The Pick Up was an Australian drive radio show with Brittany Hockley and Laura Byrne. It was broadcast on the KIIS Network from 3pm to 4pm on weekdays. Daily podcasts were available for download from the show's website.

==History==
In August 2011, ARN Media signed Chrissie Swan and Yumi Stynes to host a national drive show across the Mix Network aimed at women, primarily mothers in the 25 to 44 age demographic picking up children from school.

In April 2012, writer and comedian Wendy Harmer joined the show as a regular on Thursdays to discuss issues pertaining to women and families.

In August 2012, Yumi Stynes was appointed breakfast presenter with Mix 106.5 in Sydney and was replaced by Jane Hall.

In December 2014, Chrissie Swan left the show due to her contract not being renewed.

In January 2015, Katie 'Monty' Dimond and Zoe Marshall were announced as the new hosts of the 3PM Pick-Up. In December 2015, ARN Media announced that Meshel Laurie and Katie 'Monty' Dimond would host the show from January 2016.
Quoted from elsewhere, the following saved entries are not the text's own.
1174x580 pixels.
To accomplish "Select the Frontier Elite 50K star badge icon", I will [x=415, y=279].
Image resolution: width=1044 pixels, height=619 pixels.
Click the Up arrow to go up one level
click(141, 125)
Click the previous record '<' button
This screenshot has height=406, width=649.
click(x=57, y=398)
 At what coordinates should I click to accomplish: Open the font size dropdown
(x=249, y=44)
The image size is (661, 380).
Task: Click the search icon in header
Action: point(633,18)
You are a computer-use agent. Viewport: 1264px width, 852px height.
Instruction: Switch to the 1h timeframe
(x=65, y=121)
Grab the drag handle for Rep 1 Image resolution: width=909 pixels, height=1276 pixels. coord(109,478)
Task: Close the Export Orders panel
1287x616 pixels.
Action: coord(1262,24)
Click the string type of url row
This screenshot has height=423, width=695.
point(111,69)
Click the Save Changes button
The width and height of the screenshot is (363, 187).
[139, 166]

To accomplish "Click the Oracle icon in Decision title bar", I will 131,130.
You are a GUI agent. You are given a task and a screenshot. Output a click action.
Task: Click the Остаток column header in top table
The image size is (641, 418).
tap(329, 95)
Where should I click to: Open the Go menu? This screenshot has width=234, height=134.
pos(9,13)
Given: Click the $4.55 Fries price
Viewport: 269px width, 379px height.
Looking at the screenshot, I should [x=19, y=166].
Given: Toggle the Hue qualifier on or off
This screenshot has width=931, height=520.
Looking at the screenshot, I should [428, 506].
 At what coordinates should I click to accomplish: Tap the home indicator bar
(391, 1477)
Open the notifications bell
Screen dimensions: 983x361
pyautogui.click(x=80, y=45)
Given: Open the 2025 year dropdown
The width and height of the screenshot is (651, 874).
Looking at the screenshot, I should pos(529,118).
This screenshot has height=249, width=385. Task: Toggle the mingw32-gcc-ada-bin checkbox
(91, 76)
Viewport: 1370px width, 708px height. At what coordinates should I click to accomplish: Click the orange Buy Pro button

In January 2017, ARN Media announced that Rebecca Judd and Yumi Stynes would host the show alongside Katie 'Monty' Dimond. Meshel Laurie has left the show to focus on Matt & Meshel and other media commitments.

In November 2020, ARN Media announced that Kate Langbroek would host the show and join Monty Dimond and Yumi Stynes from 27 January 2021, replacing Rebecca Judd who decided to take a break from media at the time.

In October 2022, ARN Media announced that the show would be cancelled and that Kate Langbroek, Monty Dimond and Yumi Stynes would leave the KIIS Network.

In January 2023, ARN Media announced the show would be rebranded to The Pick Up and would be hosted by Brittany Hockley and Laura Byrne.

At the end of 2025, Byrne and Hockley will move to Southern Cross Austereo and the show will no longer air on the KIIS Network.

At ARN's 2026 Upfronts, it was announced that Kent Small (Smallzy), will bring 'The Smallzy Show' to the 3-4PM time slot in 2026, on The KIIS Network.